Elephant Gus Van Sant

Elephant Gus Van Sant
Elephant, the new film by Gus Van Sant, is spare and austere, full of long tracking shots of the mundane comings and goings of a series of ordinary high school students. But Van Sant knows where to place a camera, and he has the storytelling instincts and persistence to infuse the mundane with a sense of mystery and tension. His shots of the suburban sky, full of gathering clouds and high-tension wires, have a sweeping grandeur to them; this is high school angst elevated to the level of poetry.

Van Sant gives us a gaggle of stereotypical characters (the nerdy girl, the jock, the goths, etc.) and then he shows us what we never see in teen movies: their boring daily routine, going to and from classes, shelving books in the library and strolling to school.
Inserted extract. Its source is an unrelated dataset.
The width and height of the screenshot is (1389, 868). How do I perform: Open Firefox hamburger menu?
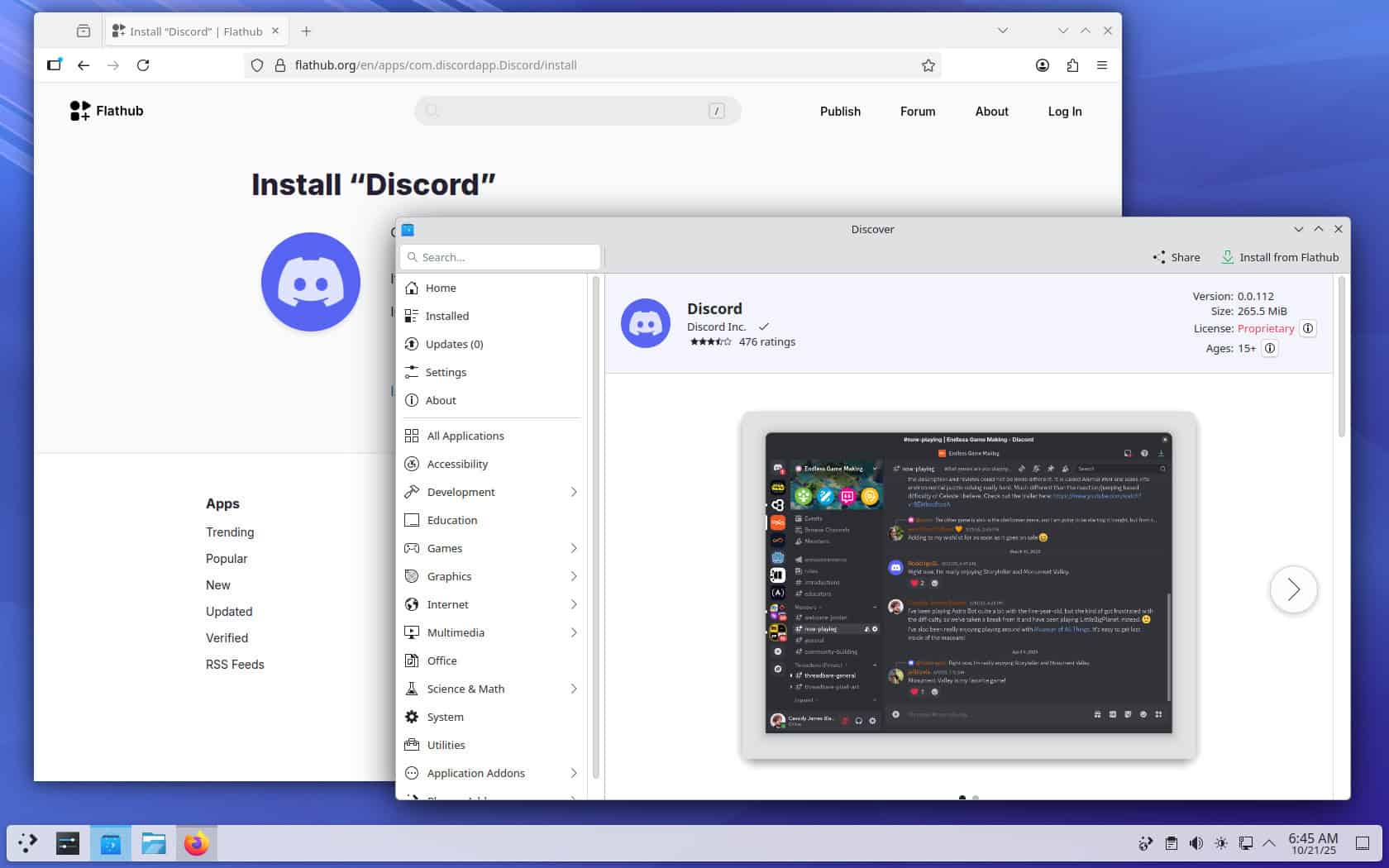coord(1102,65)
Then, woven into this seemingly dull, morally blank environment, are two students who are gathering their weapons, donning army fatigues and making their way to the school. You could analyse their Columbine-like plan for answers (they’re seen watching a Hitler documentary), but any clues that Van Sant throws in the mix are just red herrings. In this anonymous school, an act of violence might be motivated by revenge, but it’s just as likely that it’s an act of perverse self-determination in the face of a cookie-cutter existence.

This is an astonishing, riveting, but ultimately flawed film. Van Sant is taking his visual and thematic cues from recent art films like 71 Fragments of a Chronology of Chance and La Vie de Jesus, except that I’m not really sure he knows what he’s doing with this material. He lapses into caricature at times (the popular girls go to the bathroom and purge their lunches in unison; the pure-of-heart "good" kid altruistically takes care of his drunken father) and it’s as if Van Sant’s recently acquired Hollywood instincts start to show themselves.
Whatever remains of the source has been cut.